Cards that changed my thinking.
It’s an unlikely chain of events that leads to us asking whether we should be buying charity Christmas cards from Tescos. It depended on a Florence Widdicombe, a six year old girl reporting to her Dad, her Dad reporting (via linked in ) to Peter Humphrey.
It took Peter Humphrey to talk to the Times and the story to spread via the BBC for the conditions under which the card was made to be made public. It took that note for the supplier Zheijiang Yunguang Printing to be exposed and for us to all ask just which of the Christmas cards on our shelves were made with slave labour.
That’s an information supply chain that can make us all sit up and think.
Peter Humphreys spent two years in a Chinese jail for talking about Chinese human rights. Read his story here
Can ESG policies make a difference?
I am not sure.
Can my pension fund disinvest in Tesco because its supply chain depended on a false declaration? It could but that should depend on how Tesco behave now.
Where did that false declaration originate? If Tesco finds it cannot trust the results of due diligence, should it invest in future? How wide should the boycott go?
How do we feel about our national trade agreements with China as a result of this little incident? Does it change anything?

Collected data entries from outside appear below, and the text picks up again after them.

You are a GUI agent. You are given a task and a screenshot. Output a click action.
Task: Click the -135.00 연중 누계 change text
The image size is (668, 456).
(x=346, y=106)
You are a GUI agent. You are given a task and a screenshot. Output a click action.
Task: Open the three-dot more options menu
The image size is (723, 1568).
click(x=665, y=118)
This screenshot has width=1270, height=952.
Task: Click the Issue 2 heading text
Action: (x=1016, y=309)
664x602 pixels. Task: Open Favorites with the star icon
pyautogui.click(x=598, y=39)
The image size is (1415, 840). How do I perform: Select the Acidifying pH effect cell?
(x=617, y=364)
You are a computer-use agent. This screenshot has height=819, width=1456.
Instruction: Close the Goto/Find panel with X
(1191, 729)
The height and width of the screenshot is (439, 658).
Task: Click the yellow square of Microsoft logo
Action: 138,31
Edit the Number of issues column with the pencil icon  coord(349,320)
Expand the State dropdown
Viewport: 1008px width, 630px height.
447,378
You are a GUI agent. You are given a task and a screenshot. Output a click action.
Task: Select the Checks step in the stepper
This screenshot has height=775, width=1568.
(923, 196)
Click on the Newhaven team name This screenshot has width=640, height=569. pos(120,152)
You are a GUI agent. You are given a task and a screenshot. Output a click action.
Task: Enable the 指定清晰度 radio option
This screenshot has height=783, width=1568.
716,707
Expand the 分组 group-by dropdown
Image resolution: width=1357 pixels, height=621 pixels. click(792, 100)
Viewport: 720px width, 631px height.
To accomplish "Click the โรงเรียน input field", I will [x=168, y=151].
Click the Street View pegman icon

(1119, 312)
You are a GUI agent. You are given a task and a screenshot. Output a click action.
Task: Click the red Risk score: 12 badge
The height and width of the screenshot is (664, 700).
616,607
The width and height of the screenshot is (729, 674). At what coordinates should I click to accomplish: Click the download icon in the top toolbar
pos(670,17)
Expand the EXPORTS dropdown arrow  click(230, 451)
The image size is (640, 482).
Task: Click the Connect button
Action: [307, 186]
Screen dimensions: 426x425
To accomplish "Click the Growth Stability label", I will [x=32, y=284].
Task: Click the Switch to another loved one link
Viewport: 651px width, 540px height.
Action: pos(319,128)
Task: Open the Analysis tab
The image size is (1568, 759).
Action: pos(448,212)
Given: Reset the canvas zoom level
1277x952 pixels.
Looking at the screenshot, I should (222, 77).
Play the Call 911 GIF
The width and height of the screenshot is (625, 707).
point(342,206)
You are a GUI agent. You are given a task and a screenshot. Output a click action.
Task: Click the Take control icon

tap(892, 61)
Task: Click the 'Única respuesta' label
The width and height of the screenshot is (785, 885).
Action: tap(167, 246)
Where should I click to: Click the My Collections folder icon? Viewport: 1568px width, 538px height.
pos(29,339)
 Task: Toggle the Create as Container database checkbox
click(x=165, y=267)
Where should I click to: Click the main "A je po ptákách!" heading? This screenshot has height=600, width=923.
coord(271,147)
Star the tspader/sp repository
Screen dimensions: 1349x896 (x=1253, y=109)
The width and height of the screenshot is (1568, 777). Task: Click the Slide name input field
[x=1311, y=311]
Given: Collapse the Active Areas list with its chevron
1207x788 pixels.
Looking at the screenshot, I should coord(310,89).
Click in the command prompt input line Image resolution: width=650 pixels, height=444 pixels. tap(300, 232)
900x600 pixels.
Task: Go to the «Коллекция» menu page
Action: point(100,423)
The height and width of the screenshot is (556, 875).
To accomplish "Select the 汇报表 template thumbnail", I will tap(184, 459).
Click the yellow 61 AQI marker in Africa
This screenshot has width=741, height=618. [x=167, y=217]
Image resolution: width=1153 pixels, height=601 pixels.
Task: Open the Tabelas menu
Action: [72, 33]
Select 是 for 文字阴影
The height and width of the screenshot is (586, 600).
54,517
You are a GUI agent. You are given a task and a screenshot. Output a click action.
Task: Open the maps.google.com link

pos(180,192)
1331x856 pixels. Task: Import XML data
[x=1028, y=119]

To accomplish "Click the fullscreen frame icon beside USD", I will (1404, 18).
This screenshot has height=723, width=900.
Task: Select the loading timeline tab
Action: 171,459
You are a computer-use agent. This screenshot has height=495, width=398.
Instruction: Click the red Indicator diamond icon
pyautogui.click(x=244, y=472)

Are we prepared to pay more for our Christmas cards or for Tesco to reduce its charitable donation or for our balance of payments numbers to shift? Or is there a simpler way for Tesco to source its cards where it can track the provenance of the work?
Will good come out of this little incident so that Florence can buy more cat cards to send to her friends without worrying how they were made?
And on a larger scale, can we rely on Tesco to provide us with an assurance that when we buy through them, we buy with assurance that we are buying with social good in mind?
Fair Trade brand-economics
We are getting used to buying with the provenance of the goods in mind. When I ate my chips in Honest Burger this weekend , I could trace which farm they came from. I recognised the person who chopped (not minced) my meat as he walked past my table.
When I do my banking, I think of the Fair Banking Foundation , a charity that has been helping 20m UK consumers to use products that come with a kite mark that tells us we are banking better.
Sometimes we don’t know that there are organisations behind our purchasing which are helping us to behave in a way that serves an environmental , social or business governance purpose. I didn’t know about Fair Banking until Andy Agathangelou introduced me to its Founder Antony Elliott and I didn’t know about Peter Humphry till the anonymous Chinese printer introduced his name via that obscure supply chain.
I use banks who bank fairly, I use supermarkets who act on information (Tesco have de-listed this Christmas Card supplier). And I will choose to invest with asset and fund managers who exercise pressure on organisations it invests with, to have and use ESG policies in their purchasing of goods.
I wrote over the weekend of the work of Share Action, who look more deeply into the policies of workplace pension providers as to how they exert this influence. We do have to be told how our money can best save our planet. We can choose who manages our money and if the purchasing decision in our workplace is to invest with a lagging provider, we can put pressure to invest with a leading one.
Fair-trade brand economics lead us to leading asset managers, fund managers and workplace pension providers. That’s the kind of good that people like Peter Humphrey and Share Action do.
The power of inter-connectivity
I was able to send a message of thanks to Peter Humphry this morning. I had never heard of him or his and his wife’s time in jail for publicising what is happening in China.
I had never stopped to think of the provenance of the Christmas cards I bought. But I do now, thanks to the bravery of that person in a Chinese jail, Florence, her Dad and the supply chain of information that led to me messaging Peter on linked in.
We often think of this inter-connectivity in terms of the damage it can do. But this is a case of the good that can happen when broadcast and social media work together.
The ultimate good would be for the Chinese Government to wake up to the protests of the foreign purchasers and investors who will isolate it and its businesses if it doesn’t clean its act up on human rights.
The power of Christmas cards

Florence and one of her cards
People buy Christmas cards for good reasons, even if the cards in question aren’t my cup of tea, if I got one from Florence Widdicombe, I’d put it above all others!
Because the £1.50 pack of Christmas cards she bought from Tesco, helped change my thinking and I’m sure the thinking of many others.
In the end – the truth will out – China should remember that.